You can also do the measurement with only one meter.
 
Measure and record the voltage across your appropriately found resistor - per Kone.
 
Then disconnect the resistor and check it's actual resistance.
 
Using OHMS law V=I x R   - 
 
you now know V - volts
             also  R - resistance
 
then I - current must equal V divided by R.
 
too easy
 
 
1 + 1 = ?
 
Garry

DeepCut

  • Hero Member
  • *****
  • Posts: 640
Re: Muller Dynamo
« Reply #5379 on: December 09, 2011, 11:30:08 AM »
OK thanks you two that's all very helpful :)

Thane Heins told me i should ahve the coils connected in parallel so i wil try that later also.

Unfortunately, shorting the output results in normal generator action, i'm not sure what ohmage resistor is used to measure in the 50 mA range on an analogue meter but it must be fairly low, so i think there's a tight load range that this nconfig can support.

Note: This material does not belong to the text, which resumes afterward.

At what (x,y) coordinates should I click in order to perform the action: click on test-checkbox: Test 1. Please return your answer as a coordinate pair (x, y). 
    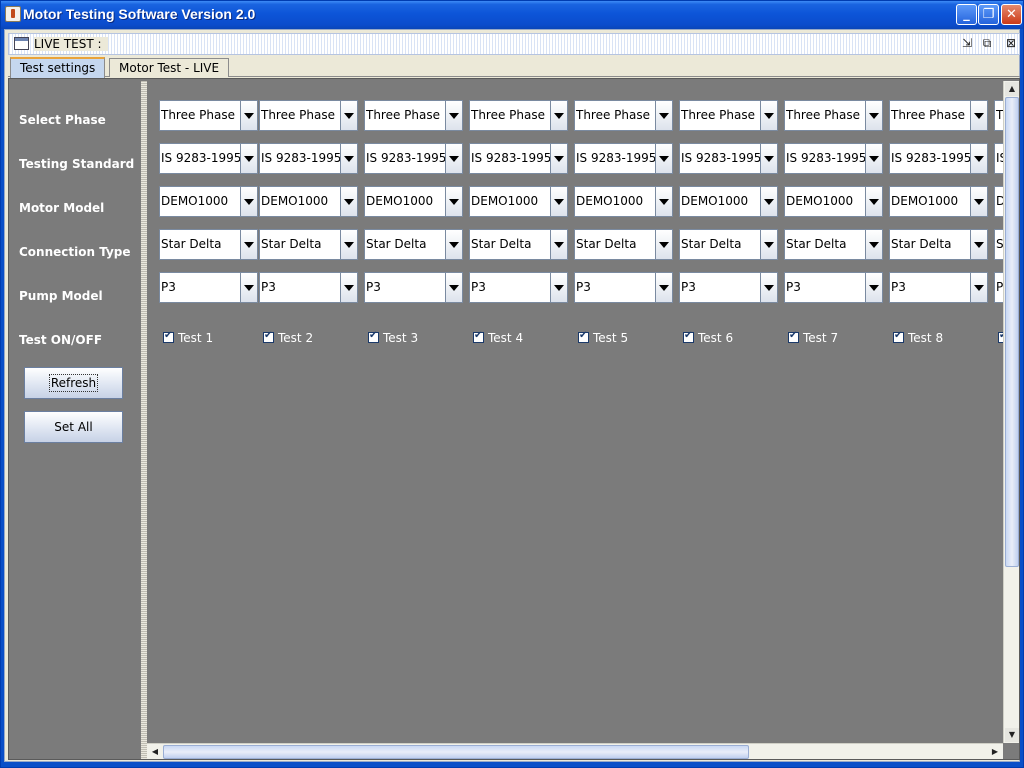
    Looking at the image, I should click on (188, 336).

Last night i tried a single, small coil on it's own, a 2 oz coil (the ones in the previous post are 1 lb), the accelerative rate of the speedup was ridiculous and the drop in mA was the best i've ever seen too. If it doesn't work out with these big coils i may wind them into lots of small ones, looks like it may be heading more and more toward a Muller-style setup.


Cheers,

Gary.


RAD-HHO

  • Jr. Member
  • **
  • Posts: 68
Re: Muller Dynamo
« Reply #5380 on: December 09, 2011, 02:14:27 PM »
I don't what, measure them both simultaneously or i don't have current ?

I know i have current because i can also light incandescent bulbs and drive small motors.

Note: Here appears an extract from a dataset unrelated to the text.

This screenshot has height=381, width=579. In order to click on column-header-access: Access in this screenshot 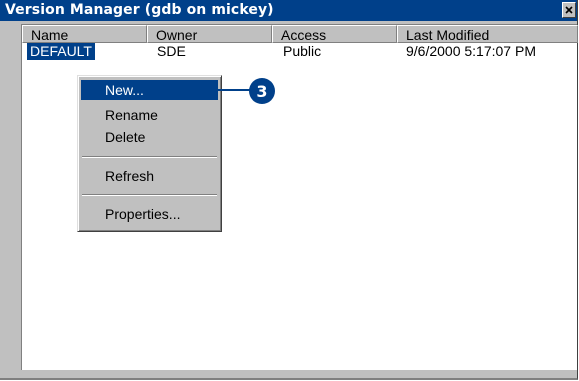, I will do `click(334, 34)`.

How do you measure both of them simultaneously when you're doing your HHO stuff ?


Cheers,

DC.

Your statement was "power=voltage squared/resistance"
"how do you measure both simultaneously?"

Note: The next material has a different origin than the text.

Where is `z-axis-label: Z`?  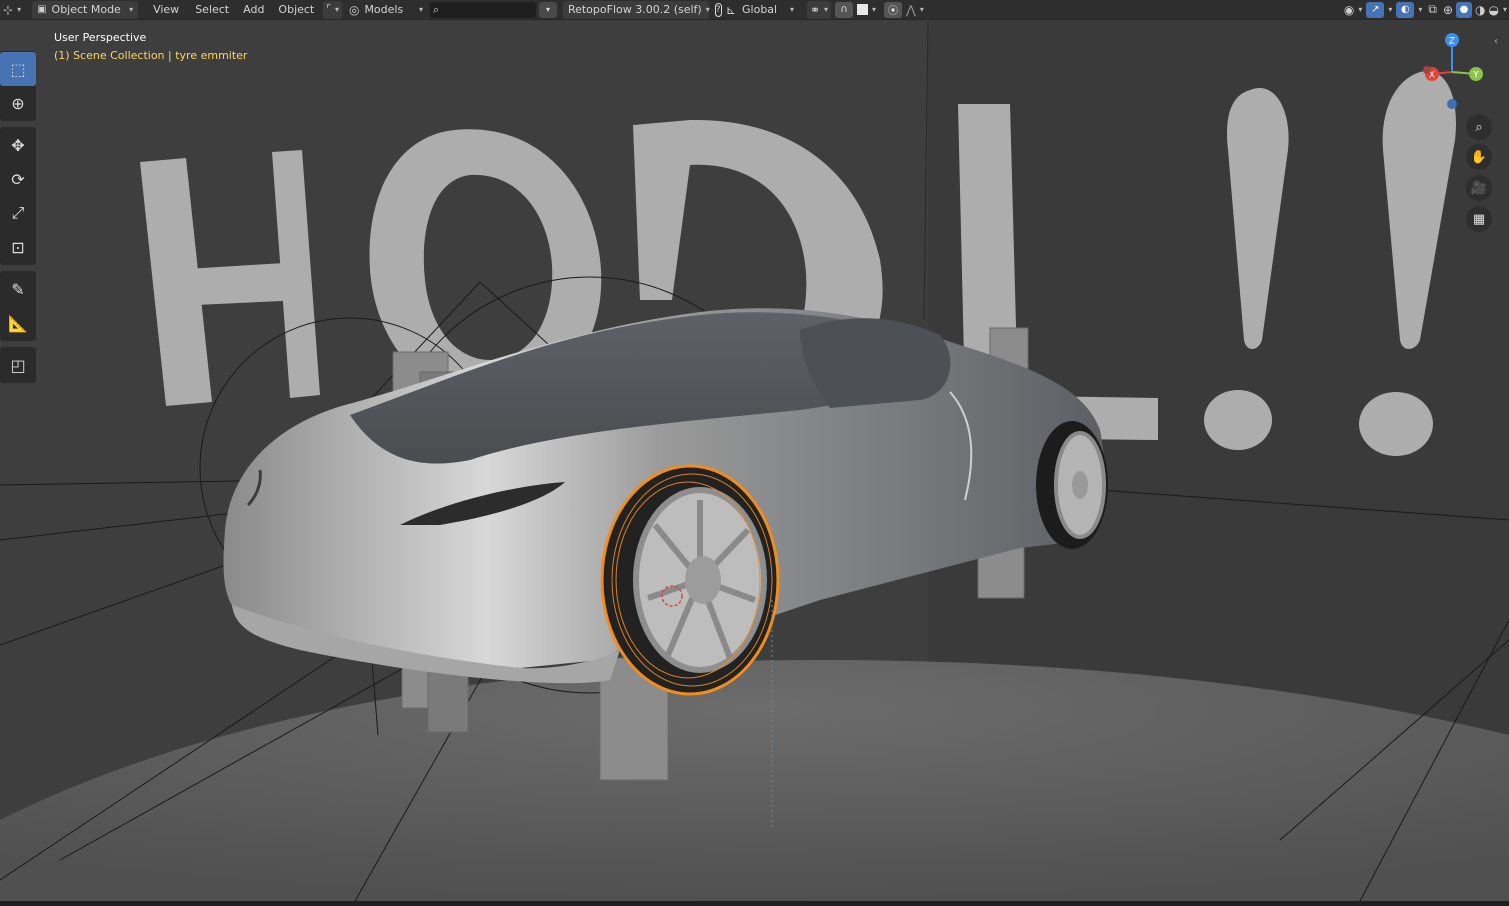 z-axis-label: Z is located at coordinates (1452, 42).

I answered your question. "You don't!"

You don't measure voltage and resistance simultaneously.

I measure voltage and current simultaneously.
I use a fluke true rms meter.

Rick

DeepCut

  • Hero Member
  • *****
  • Posts: 640
Re: Muller Dynamo
« Reply #5381 on: December 09, 2011, 02:46:17 PM »
Rick, we seem to be at cross-purposes.

I'm fully-aware that p=vi and i thought i made it clear i was asking how to measure voltage and current at the same time.

The other two posters knew what i was asking.

Let's stop wasting both our valuable time :)

RAD-HHO

  • Jr. Member
  • **
  • Posts: 68
Re: Muller Dynamo
« Reply #5382 on: December 09, 2011, 04:24:24 PM »
Let's stop wasting both our valuable time :)

AGREED,

Just trying to help......

Rick

DeepCut

  • Hero Member
  • *****
  • Posts: 640
Re: Muller Dynamo
« Reply #5383 on: December 09, 2011, 07:03:11 PM »
Sorry i didn't mean to sound ungrateful :(

I'm just frustrated at my lack of knowledge.

konehead

  • Sr. Member
  • ****
  • Posts: 462
Re: Muller Dynamo
« Reply #5384 on: December 09, 2011, 08:43:09 PM »
H Deepcut
 
one more thing, since you are getting the speed-up effect with a short-circuit of the coils, a resistive load that would "simulate" a direct continuous short circuit of the coils would need to be very low resistance - like 1 or 2 ohm resistor.....this will cut down the votlage big time in the "lump resistive load" tests, but you will show lots of amps however....the thing that is good with rotating generators, is if you do have speed up under a heavy resistive load, the votlage you are producing goes up, because of the speed up of the rotor in rpms goes up.